### Requirement
Arrange the lines as a Markdown table with the columns "Row" and "Text", starting at the line that contains "Click the 30:00 remaining hours badge" and ending after the line that contains "[x=71, y=333]", and include only those lines. Omit blank lines and the pictures.

### Working data
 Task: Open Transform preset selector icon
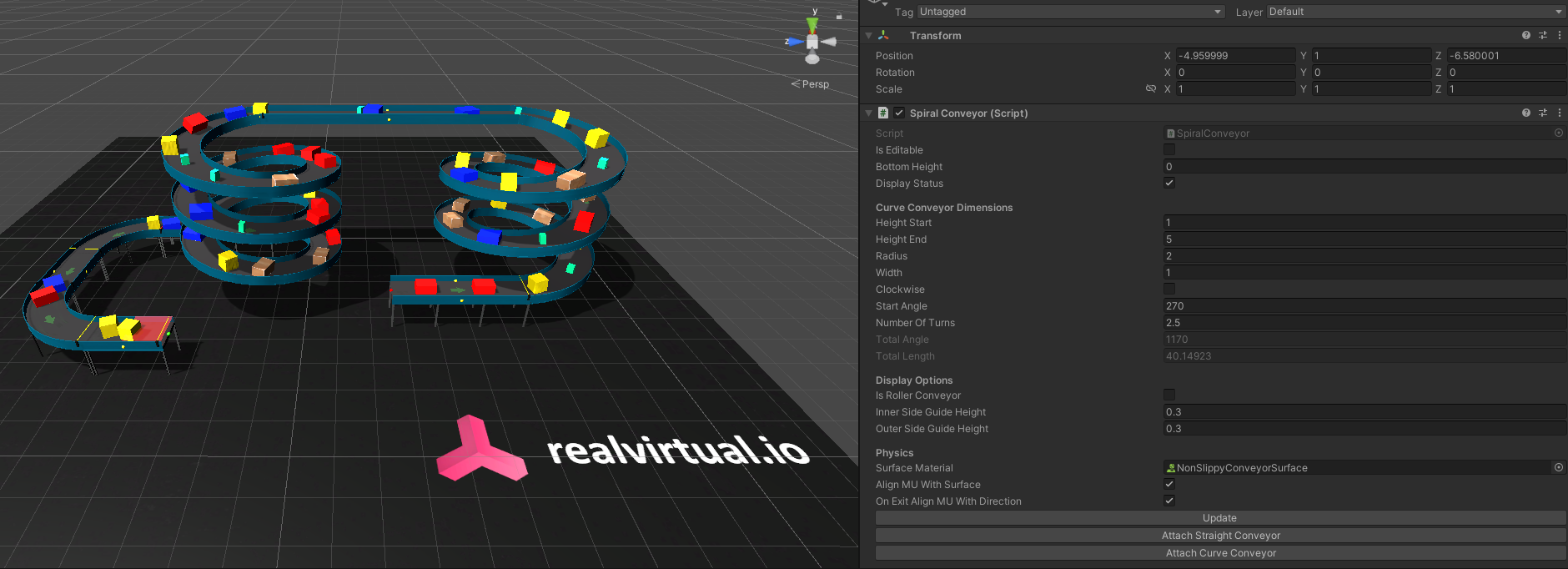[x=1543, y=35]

--

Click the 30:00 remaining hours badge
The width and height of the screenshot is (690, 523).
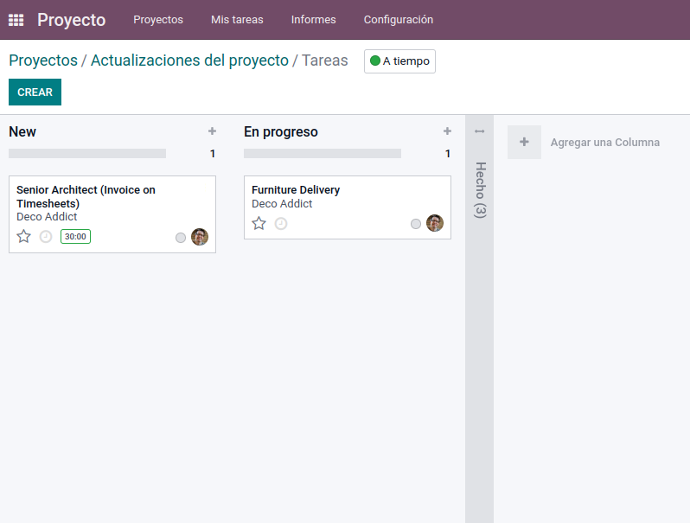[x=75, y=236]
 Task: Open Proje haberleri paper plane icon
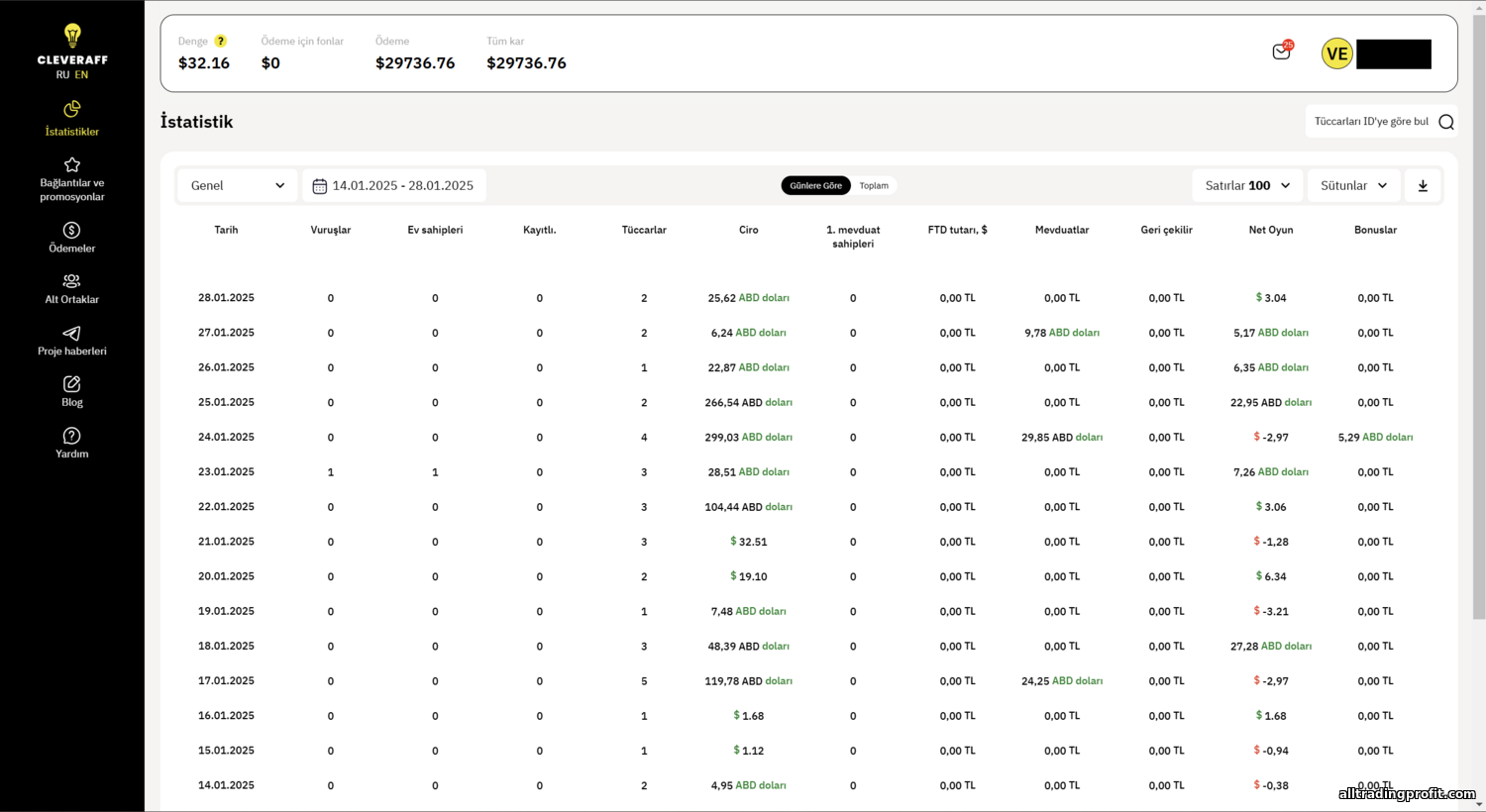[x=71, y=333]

...

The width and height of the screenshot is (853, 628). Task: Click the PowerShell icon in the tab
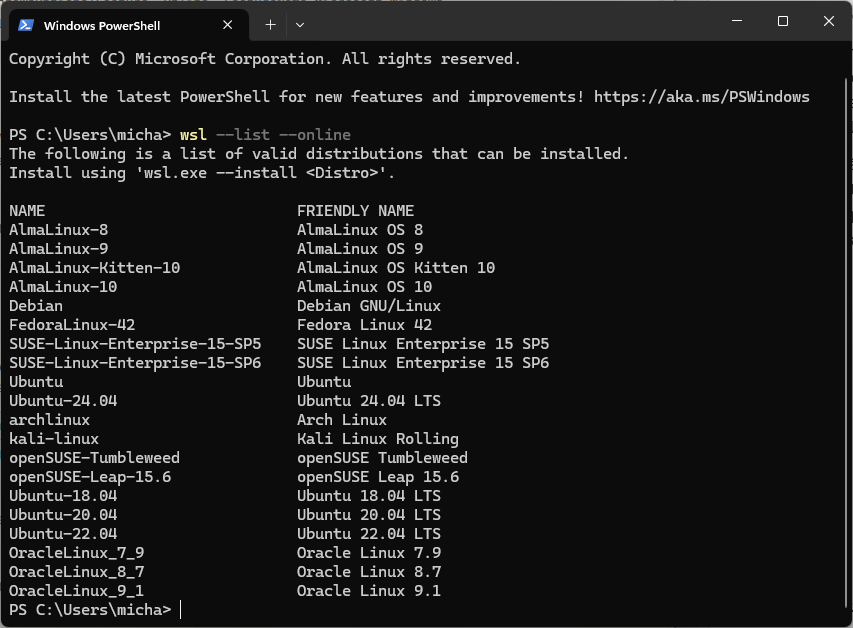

### Solution for this exercise
| Row | Text |
|---|---|
| 1 | Click the 30:00 remaining hours badge |
| 2 | The width and height of the screenshot is (690, 523). |
| 3 | [x=75, y=236] |
| 4 |  Task: Open Proje haberleri paper plane icon |
| 5 | [x=71, y=333] |